** Data for this exercise follows **

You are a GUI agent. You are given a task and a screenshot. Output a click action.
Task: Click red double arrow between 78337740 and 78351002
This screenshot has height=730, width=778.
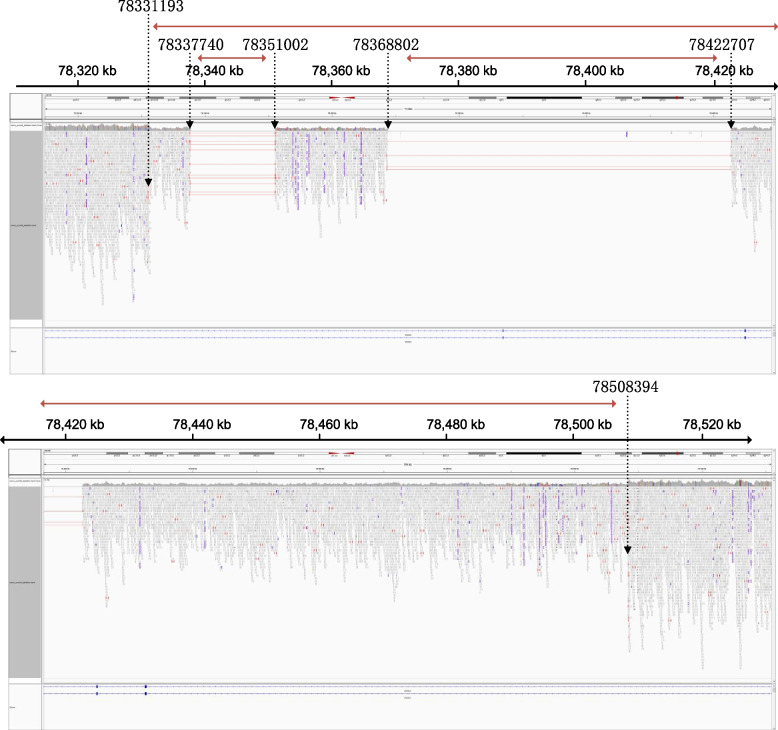[x=232, y=58]
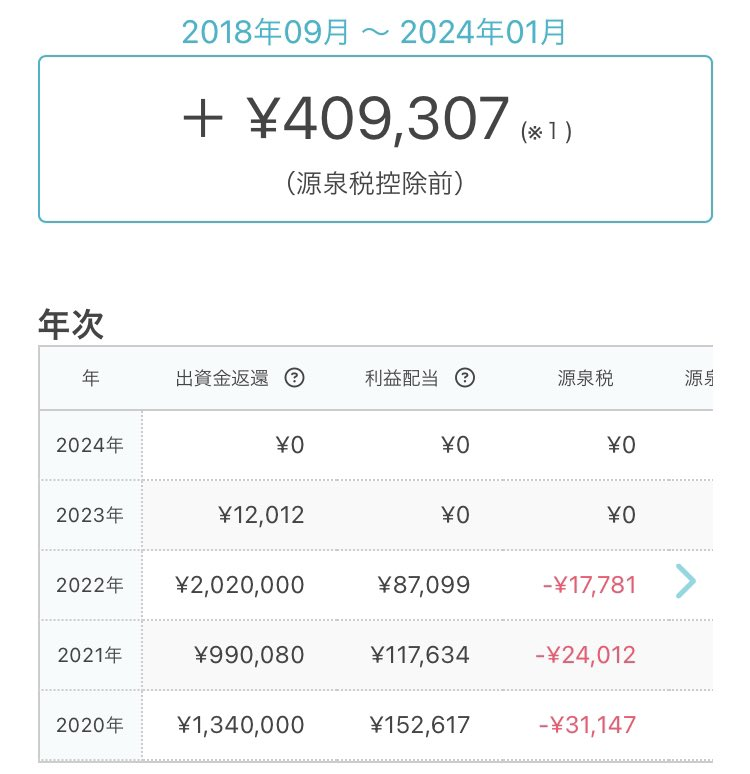This screenshot has height=774, width=750.
Task: Click the help icon beside 利益配当
Action: [x=464, y=378]
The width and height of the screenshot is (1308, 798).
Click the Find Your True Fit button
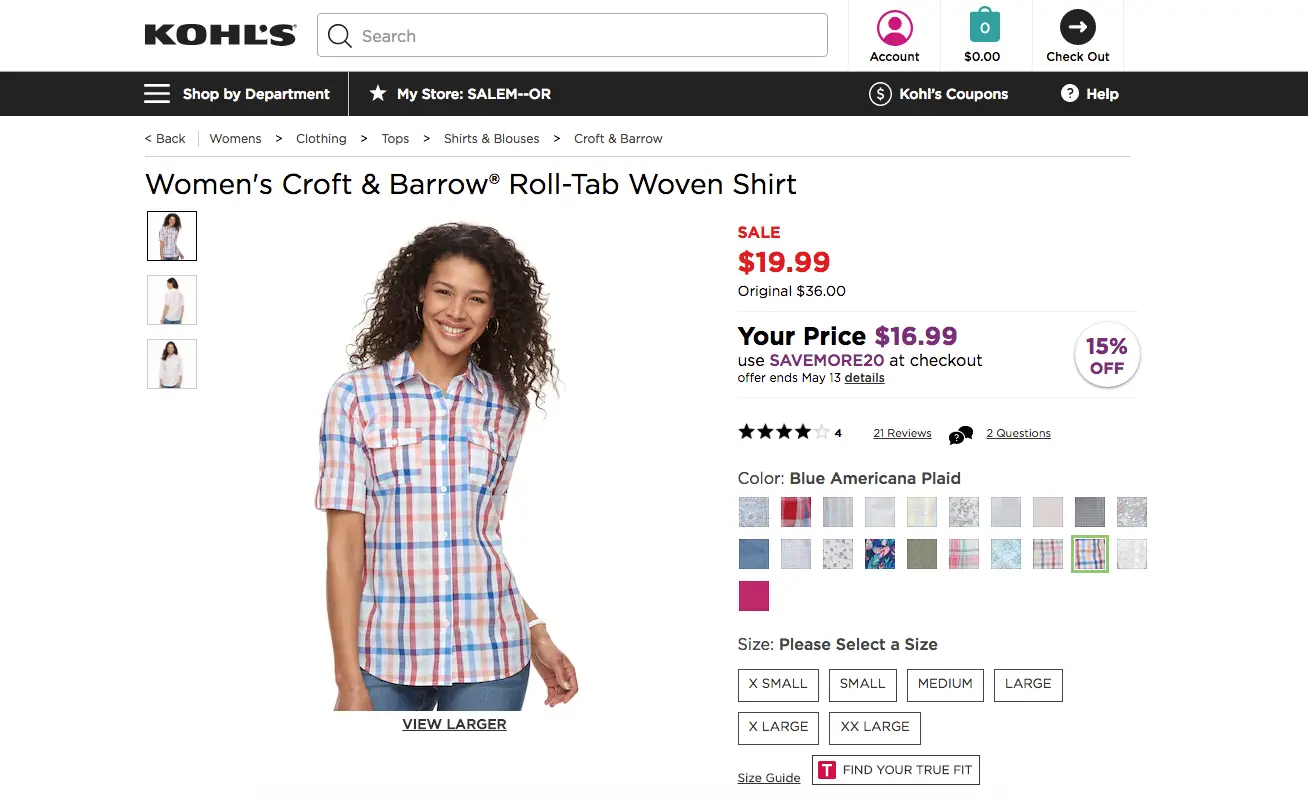point(895,770)
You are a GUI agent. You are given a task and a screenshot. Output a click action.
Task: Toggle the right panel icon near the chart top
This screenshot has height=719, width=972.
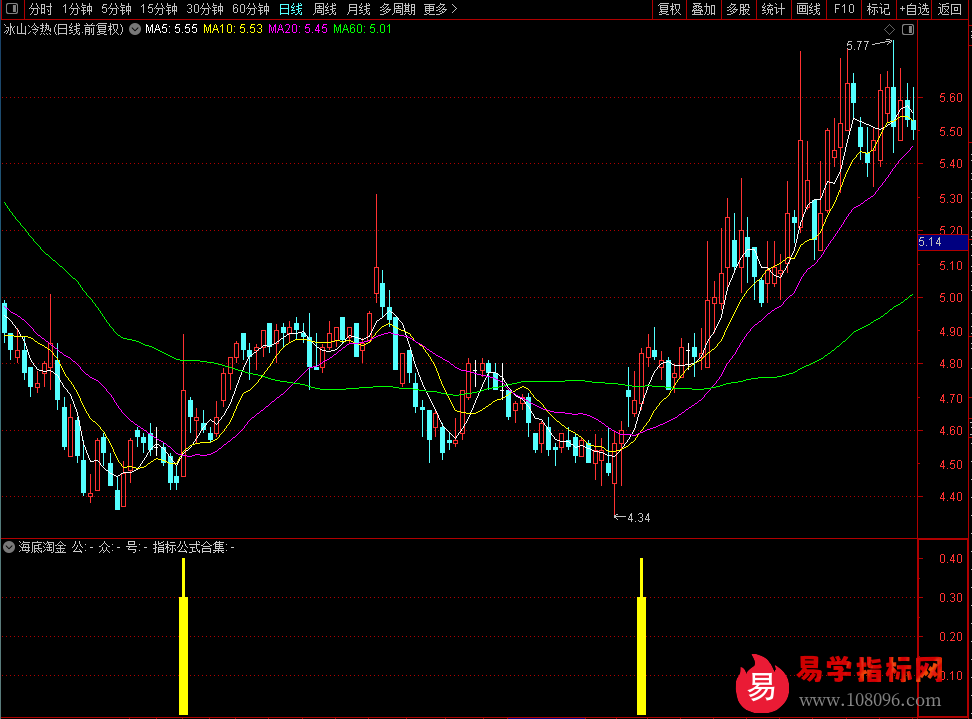click(907, 31)
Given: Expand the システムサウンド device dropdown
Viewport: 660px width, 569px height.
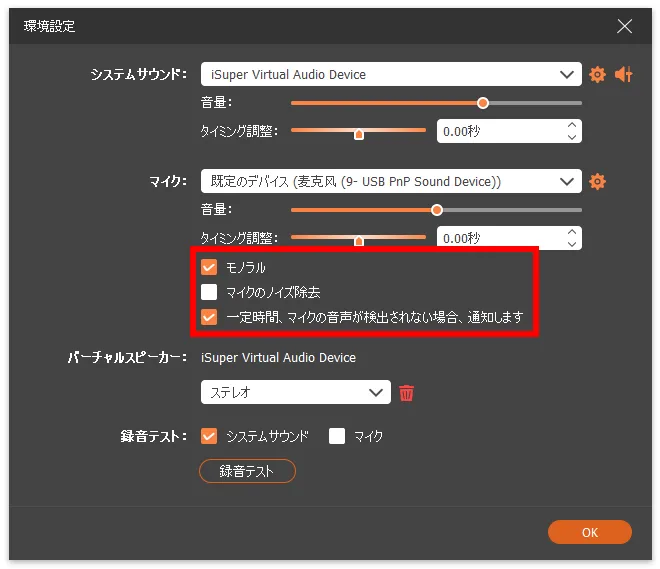Looking at the screenshot, I should pyautogui.click(x=390, y=74).
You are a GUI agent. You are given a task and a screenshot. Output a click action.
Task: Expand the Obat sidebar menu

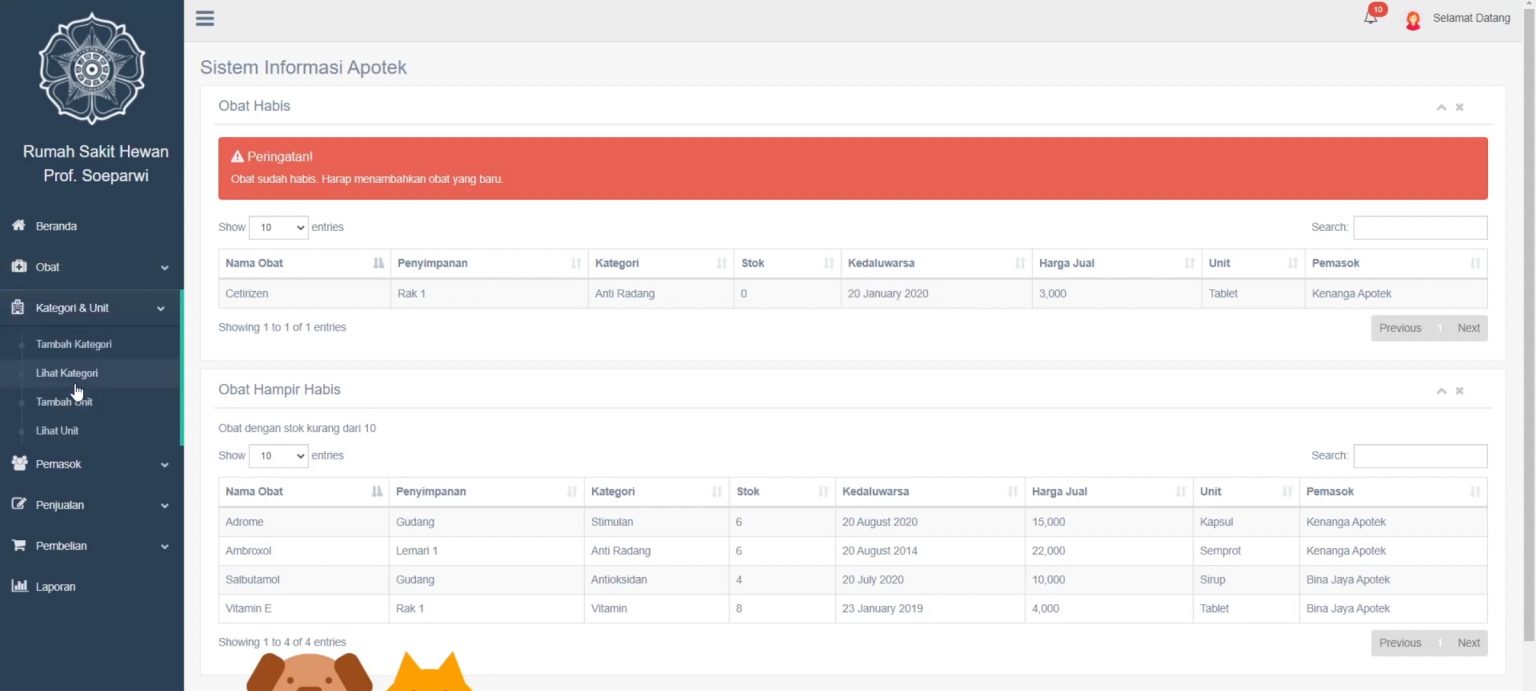coord(90,267)
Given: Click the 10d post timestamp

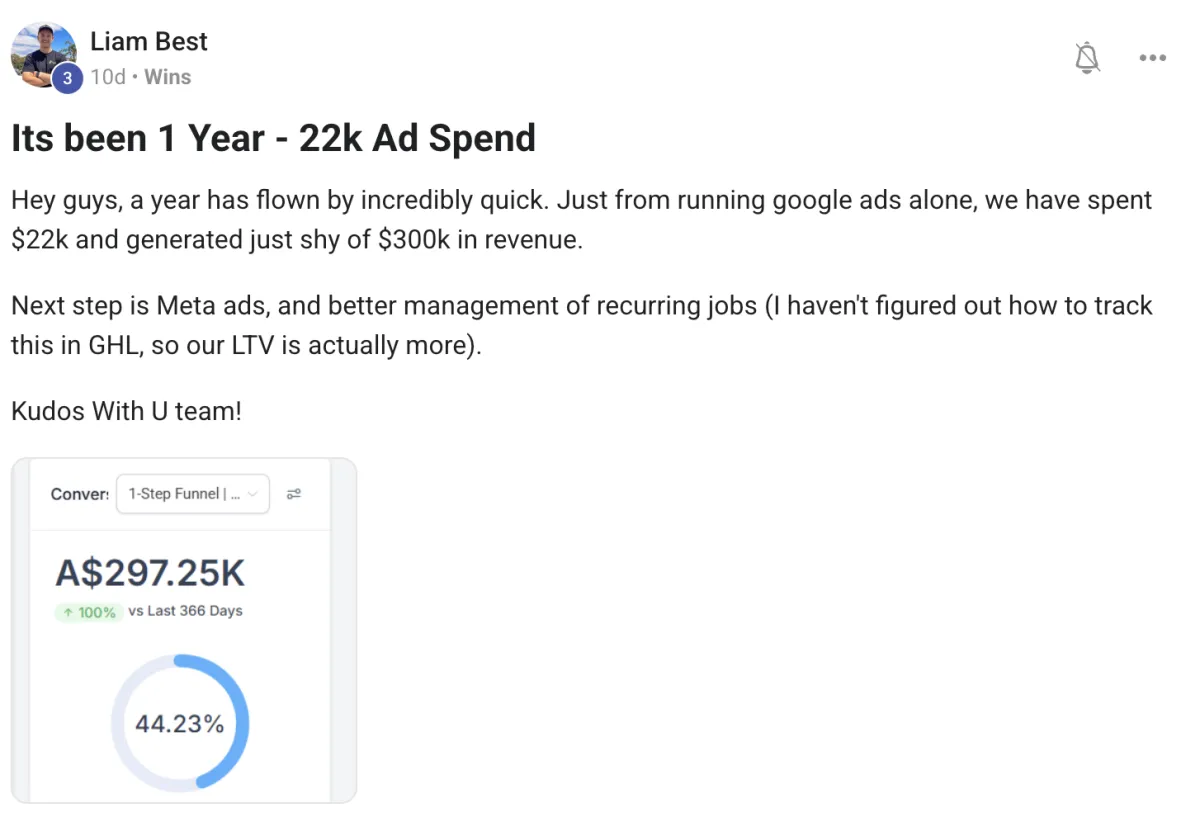Looking at the screenshot, I should click(x=108, y=77).
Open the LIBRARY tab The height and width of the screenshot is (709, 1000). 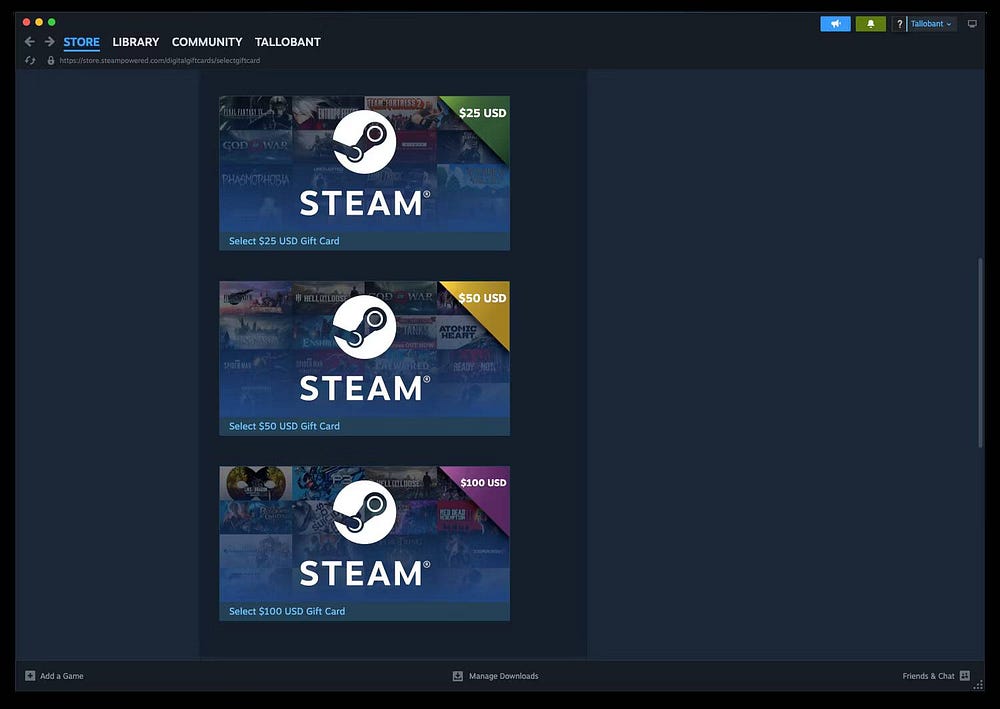coord(135,41)
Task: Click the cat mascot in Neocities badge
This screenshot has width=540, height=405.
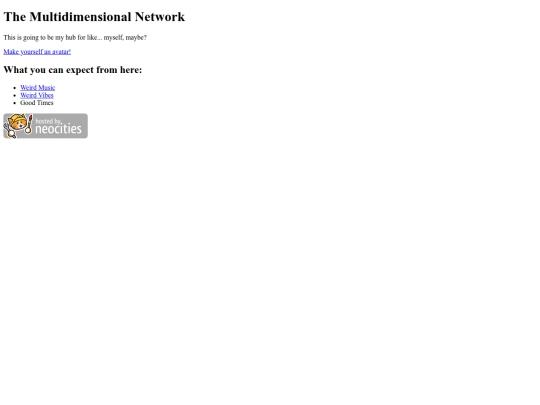Action: click(17, 125)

** End of Data for this exercise **

__Instructions for the task__
Word for word, output the lines of the data from its first line through the line where "Task: Click red" appears, and stop there.

__Finished task__
You are a GUI agent. You are given a task and a screenshot. Output a click action.
Task: Click red double arrow between 78337740 and 78351002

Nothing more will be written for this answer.